Start Records supplied

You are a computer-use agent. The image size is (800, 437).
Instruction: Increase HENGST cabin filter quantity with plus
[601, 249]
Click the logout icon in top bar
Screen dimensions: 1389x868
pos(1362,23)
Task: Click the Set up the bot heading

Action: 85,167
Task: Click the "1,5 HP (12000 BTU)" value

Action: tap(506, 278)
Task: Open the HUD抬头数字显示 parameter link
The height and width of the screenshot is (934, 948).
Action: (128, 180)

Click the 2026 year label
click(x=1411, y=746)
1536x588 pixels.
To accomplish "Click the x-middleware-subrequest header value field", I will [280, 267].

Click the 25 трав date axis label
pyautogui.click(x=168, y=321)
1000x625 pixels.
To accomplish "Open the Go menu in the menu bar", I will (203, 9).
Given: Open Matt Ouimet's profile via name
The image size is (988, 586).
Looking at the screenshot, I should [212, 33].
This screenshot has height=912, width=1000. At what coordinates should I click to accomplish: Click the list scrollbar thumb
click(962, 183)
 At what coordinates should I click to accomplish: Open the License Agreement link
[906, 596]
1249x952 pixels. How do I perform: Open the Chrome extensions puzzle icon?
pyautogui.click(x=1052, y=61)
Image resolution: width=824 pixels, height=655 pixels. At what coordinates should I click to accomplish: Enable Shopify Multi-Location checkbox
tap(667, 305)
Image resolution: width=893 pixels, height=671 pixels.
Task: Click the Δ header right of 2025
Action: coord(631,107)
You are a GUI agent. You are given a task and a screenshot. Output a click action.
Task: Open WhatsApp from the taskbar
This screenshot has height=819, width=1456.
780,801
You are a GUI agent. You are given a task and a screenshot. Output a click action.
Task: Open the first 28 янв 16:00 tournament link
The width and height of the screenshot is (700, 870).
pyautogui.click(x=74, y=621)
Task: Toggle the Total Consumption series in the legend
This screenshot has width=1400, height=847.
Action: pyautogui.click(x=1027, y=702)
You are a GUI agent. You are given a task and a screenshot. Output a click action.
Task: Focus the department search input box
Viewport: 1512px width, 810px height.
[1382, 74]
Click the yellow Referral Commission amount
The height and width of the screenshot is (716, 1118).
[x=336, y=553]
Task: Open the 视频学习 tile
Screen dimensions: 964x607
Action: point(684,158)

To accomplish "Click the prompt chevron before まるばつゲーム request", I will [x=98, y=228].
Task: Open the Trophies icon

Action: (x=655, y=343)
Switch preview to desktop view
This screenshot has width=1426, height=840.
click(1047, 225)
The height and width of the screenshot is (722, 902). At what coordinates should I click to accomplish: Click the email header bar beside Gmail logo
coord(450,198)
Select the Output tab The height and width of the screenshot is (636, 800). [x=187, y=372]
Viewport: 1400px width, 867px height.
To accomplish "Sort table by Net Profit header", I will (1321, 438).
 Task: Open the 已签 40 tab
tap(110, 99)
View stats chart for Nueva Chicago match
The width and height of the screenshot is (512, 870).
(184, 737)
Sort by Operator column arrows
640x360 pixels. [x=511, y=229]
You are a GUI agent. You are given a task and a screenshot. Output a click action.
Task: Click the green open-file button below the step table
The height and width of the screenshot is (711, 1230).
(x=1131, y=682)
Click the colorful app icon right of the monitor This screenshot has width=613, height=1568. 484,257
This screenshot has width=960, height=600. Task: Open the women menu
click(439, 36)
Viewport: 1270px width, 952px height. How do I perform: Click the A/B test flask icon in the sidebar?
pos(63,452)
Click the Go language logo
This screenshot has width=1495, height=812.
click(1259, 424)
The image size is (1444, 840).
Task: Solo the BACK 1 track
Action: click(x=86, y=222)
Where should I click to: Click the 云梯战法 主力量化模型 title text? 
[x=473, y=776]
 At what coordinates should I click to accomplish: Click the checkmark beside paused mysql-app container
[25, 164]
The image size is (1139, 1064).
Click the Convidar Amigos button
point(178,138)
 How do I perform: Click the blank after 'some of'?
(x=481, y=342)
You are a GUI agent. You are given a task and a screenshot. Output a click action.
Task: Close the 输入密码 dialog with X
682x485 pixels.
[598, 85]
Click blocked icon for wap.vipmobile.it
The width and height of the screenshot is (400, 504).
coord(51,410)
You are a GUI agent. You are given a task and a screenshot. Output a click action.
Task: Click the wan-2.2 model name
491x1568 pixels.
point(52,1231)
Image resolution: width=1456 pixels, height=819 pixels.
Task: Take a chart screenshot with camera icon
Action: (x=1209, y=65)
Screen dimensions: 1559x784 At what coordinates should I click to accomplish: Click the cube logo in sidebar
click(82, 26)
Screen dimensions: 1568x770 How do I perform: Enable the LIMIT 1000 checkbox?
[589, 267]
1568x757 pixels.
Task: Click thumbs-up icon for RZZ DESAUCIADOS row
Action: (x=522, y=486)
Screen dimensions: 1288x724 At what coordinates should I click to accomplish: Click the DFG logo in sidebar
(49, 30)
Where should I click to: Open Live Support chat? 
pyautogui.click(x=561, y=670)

End Records supplied

(Stated exercise): Reproduce every one of the entries above, line for line, with no changes.

(Answer to the exercise):
You are a computer-use agent. The image size is (800, 437).
Instruction: Increase HENGST cabin filter quantity with plus
[601, 249]
Click the logout icon in top bar
Screen dimensions: 1389x868
pos(1362,23)
Task: Click the Set up the bot heading

Action: 85,167
Task: Click the "1,5 HP (12000 BTU)" value

Action: tap(506, 278)
Task: Open the HUD抬头数字显示 parameter link
The height and width of the screenshot is (934, 948).
Action: (128, 180)

Click the 2026 year label
click(x=1411, y=746)
1536x588 pixels.
To accomplish "Click the x-middleware-subrequest header value field", I will [280, 267].

Click the 25 трав date axis label
pyautogui.click(x=168, y=321)
1000x625 pixels.
To accomplish "Open the Go menu in the menu bar", I will (203, 9).
Given: Open Matt Ouimet's profile via name
The image size is (988, 586).
Looking at the screenshot, I should [212, 33].
This screenshot has height=912, width=1000. At what coordinates should I click to accomplish: Click the list scrollbar thumb
click(962, 183)
 At what coordinates should I click to accomplish: Open the License Agreement link
[906, 596]
1249x952 pixels. How do I perform: Open the Chrome extensions puzzle icon?
pyautogui.click(x=1052, y=61)
Image resolution: width=824 pixels, height=655 pixels. At what coordinates should I click to accomplish: Enable Shopify Multi-Location checkbox
tap(667, 305)
Image resolution: width=893 pixels, height=671 pixels.
Task: Click the Δ header right of 2025
Action: coord(631,107)
You are a GUI agent. You are given a task and a screenshot. Output a click action.
Task: Open WhatsApp from the taskbar
This screenshot has height=819, width=1456.
780,801
You are a GUI agent. You are given a task and a screenshot. Output a click action.
Task: Open the first 28 янв 16:00 tournament link
The width and height of the screenshot is (700, 870).
pyautogui.click(x=74, y=621)
Task: Toggle the Total Consumption series in the legend
This screenshot has width=1400, height=847.
Action: pyautogui.click(x=1027, y=702)
You are a GUI agent. You are given a task and a screenshot. Output a click action.
Task: Focus the department search input box
Viewport: 1512px width, 810px height.
[1382, 74]
Click the yellow Referral Commission amount
The height and width of the screenshot is (716, 1118).
[x=336, y=553]
Task: Open the 视频学习 tile
Screen dimensions: 964x607
Action: point(684,158)

To accomplish "Click the prompt chevron before まるばつゲーム request", I will [x=98, y=228].
Task: Open the Trophies icon

Action: (x=655, y=343)
Switch preview to desktop view
This screenshot has width=1426, height=840.
click(1047, 225)
The height and width of the screenshot is (722, 902). At what coordinates should I click to accomplish: Click the email header bar beside Gmail logo
coord(450,198)
Select the Output tab The height and width of the screenshot is (636, 800). [x=187, y=372]
Viewport: 1400px width, 867px height.
To accomplish "Sort table by Net Profit header", I will (1321, 438).
 Task: Open the 已签 40 tab
tap(110, 99)
View stats chart for Nueva Chicago match
The width and height of the screenshot is (512, 870).
(184, 737)
Sort by Operator column arrows
640x360 pixels. [x=511, y=229]
You are a GUI agent. You are given a task and a screenshot. Output a click action.
Task: Click the green open-file button below the step table
The height and width of the screenshot is (711, 1230).
(x=1131, y=682)
Click the colorful app icon right of the monitor This screenshot has width=613, height=1568. 484,257
This screenshot has width=960, height=600. Task: Open the women menu
click(439, 36)
Viewport: 1270px width, 952px height. How do I perform: Click the A/B test flask icon in the sidebar?
pos(63,452)
Click the Go language logo
This screenshot has width=1495, height=812.
click(1259, 424)
The image size is (1444, 840).
Task: Solo the BACK 1 track
Action: click(x=86, y=222)
Where should I click to: Click the 云梯战法 主力量化模型 title text? 
[x=473, y=776]
 At what coordinates should I click to accomplish: Click the checkmark beside paused mysql-app container
[25, 164]
The image size is (1139, 1064).
Click the Convidar Amigos button
point(178,138)
 How do I perform: Click the blank after 'some of'?
(x=481, y=342)
You are a GUI agent. You are given a task and a screenshot. Output a click action.
Task: Close the 输入密码 dialog with X
682x485 pixels.
[598, 85]
Click blocked icon for wap.vipmobile.it
The width and height of the screenshot is (400, 504).
coord(51,410)
You are a GUI agent. You are given a task and a screenshot. Output a click action.
Task: Click the wan-2.2 model name
491x1568 pixels.
point(52,1231)
Image resolution: width=1456 pixels, height=819 pixels.
Task: Take a chart screenshot with camera icon
Action: (x=1209, y=65)
Screen dimensions: 1559x784 At what coordinates should I click to accomplish: Click the cube logo in sidebar
click(82, 26)
Screen dimensions: 1568x770 How do I perform: Enable the LIMIT 1000 checkbox?
[589, 267]
1568x757 pixels.
Task: Click thumbs-up icon for RZZ DESAUCIADOS row
Action: (x=522, y=486)
Screen dimensions: 1288x724 At what coordinates should I click to accomplish: Click the DFG logo in sidebar
(49, 30)
Where should I click to: Open Live Support chat? 
pyautogui.click(x=561, y=670)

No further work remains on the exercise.